**MATERIAL PROVIDED:**

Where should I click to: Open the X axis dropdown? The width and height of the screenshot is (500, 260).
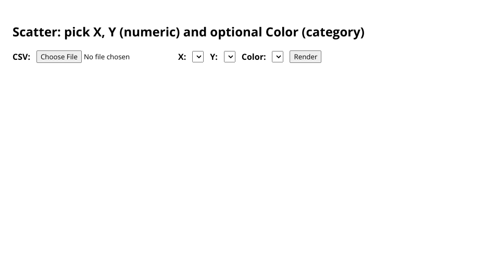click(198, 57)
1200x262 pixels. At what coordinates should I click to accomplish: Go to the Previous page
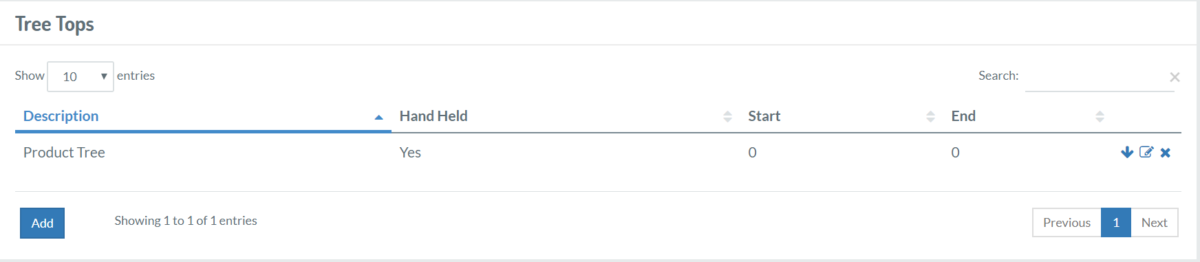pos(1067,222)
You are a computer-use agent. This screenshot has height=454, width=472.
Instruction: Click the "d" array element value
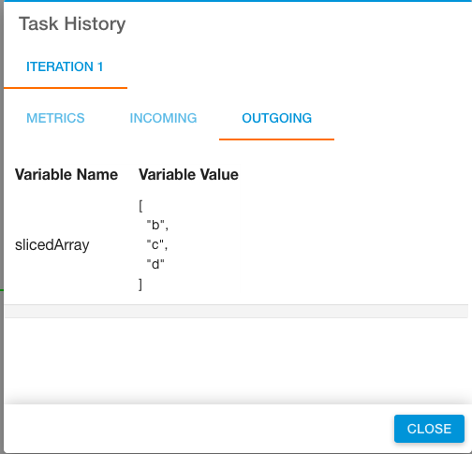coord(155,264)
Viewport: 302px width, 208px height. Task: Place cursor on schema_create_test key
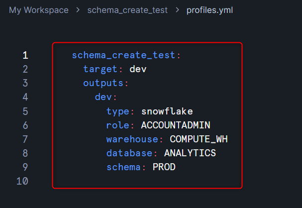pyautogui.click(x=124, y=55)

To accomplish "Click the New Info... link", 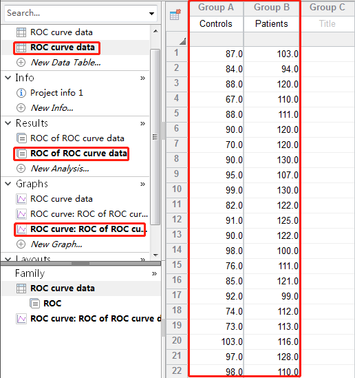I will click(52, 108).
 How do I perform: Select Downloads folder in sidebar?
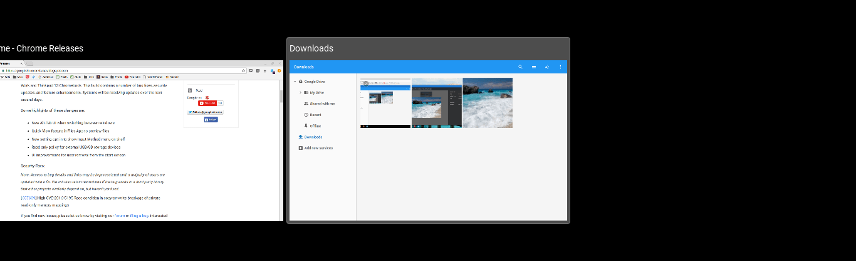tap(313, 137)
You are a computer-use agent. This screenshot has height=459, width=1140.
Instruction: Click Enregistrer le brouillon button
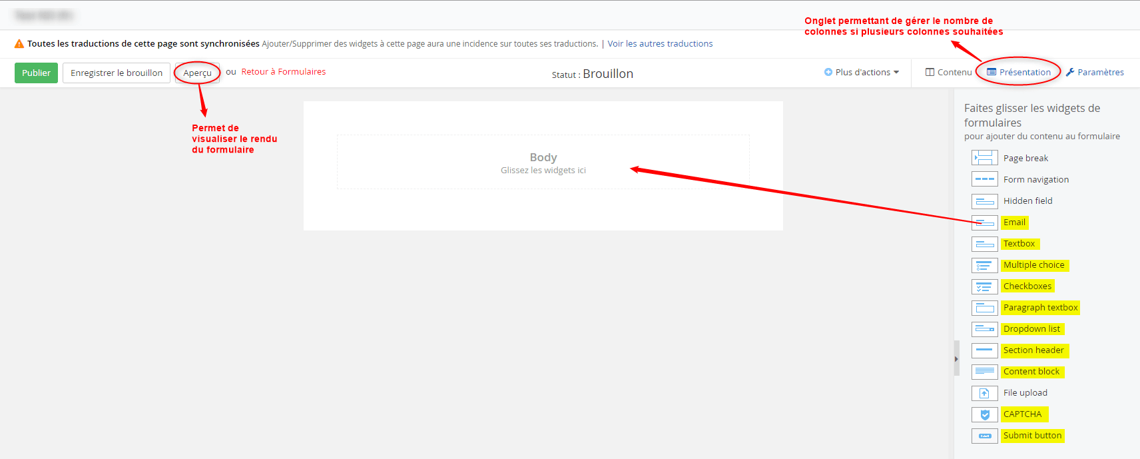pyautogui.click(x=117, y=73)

...

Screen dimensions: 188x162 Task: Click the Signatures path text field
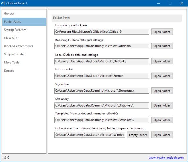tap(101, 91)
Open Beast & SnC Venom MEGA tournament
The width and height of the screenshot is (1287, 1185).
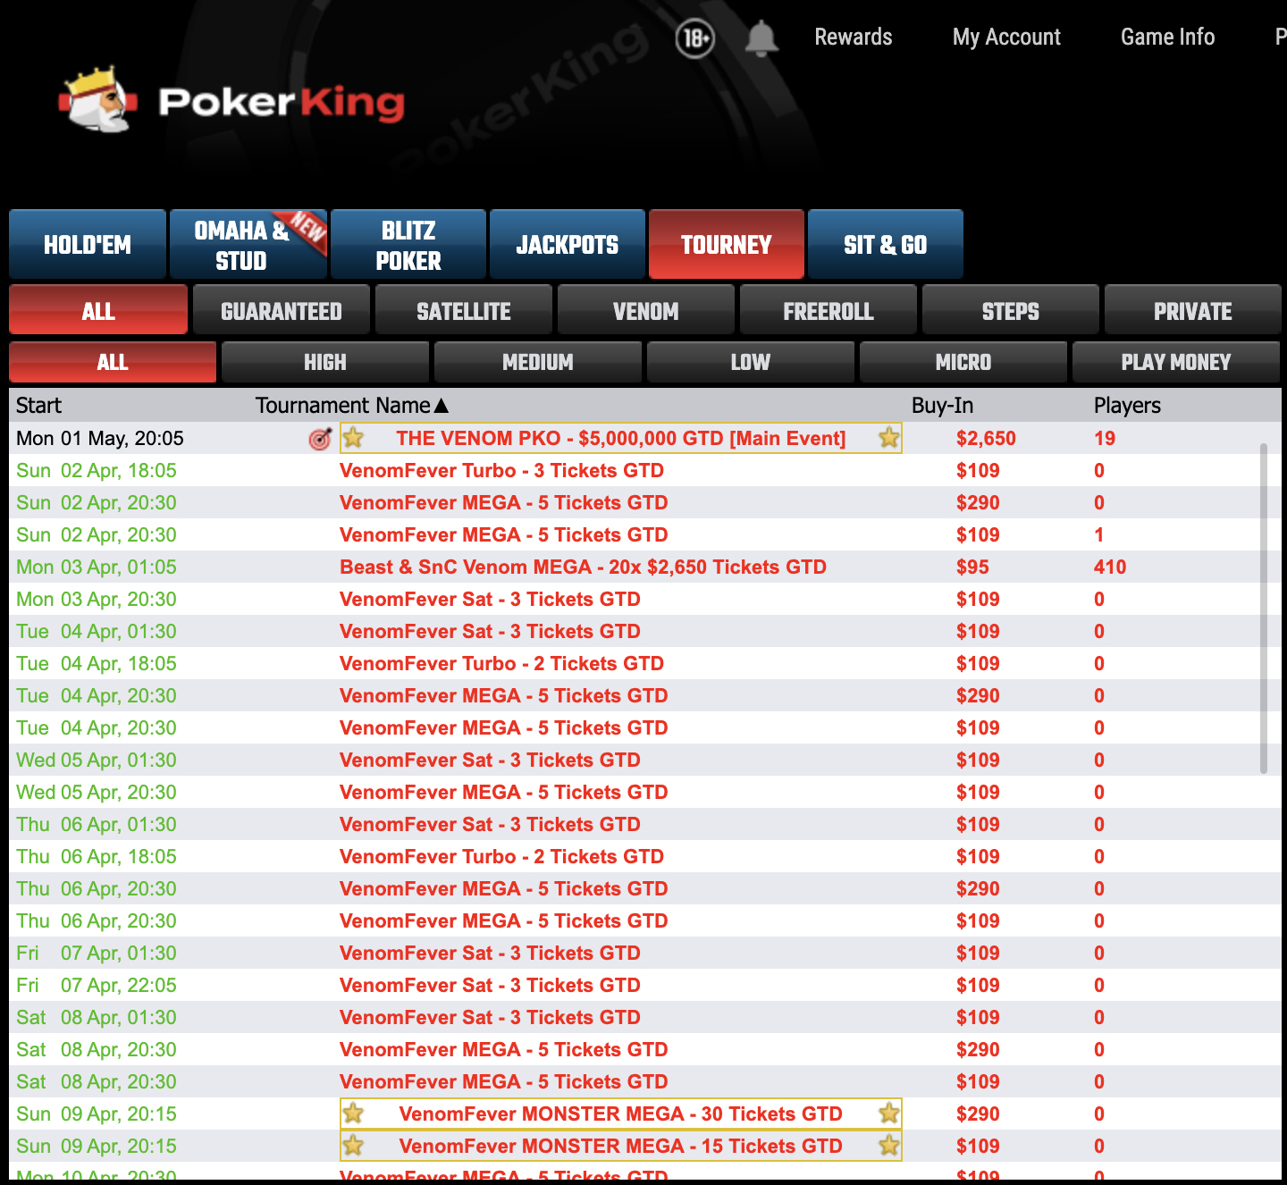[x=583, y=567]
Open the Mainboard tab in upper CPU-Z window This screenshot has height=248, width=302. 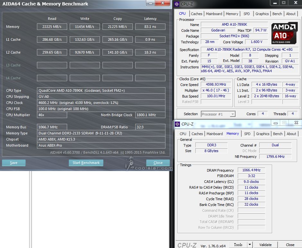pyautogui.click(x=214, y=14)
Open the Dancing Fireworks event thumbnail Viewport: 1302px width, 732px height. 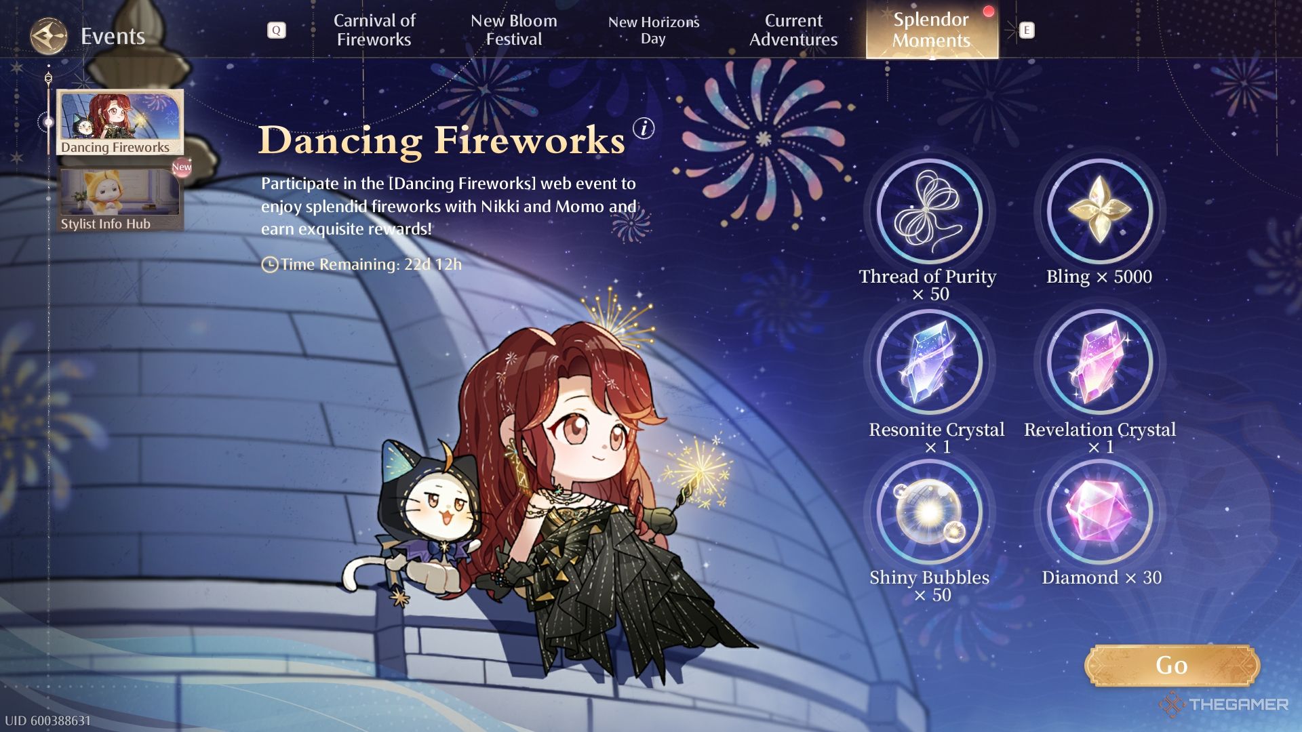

**TASK ITEM:**
What is the number of lines in the data that include "agent"? Respond with that number and no other text.

**ANSWER:**
2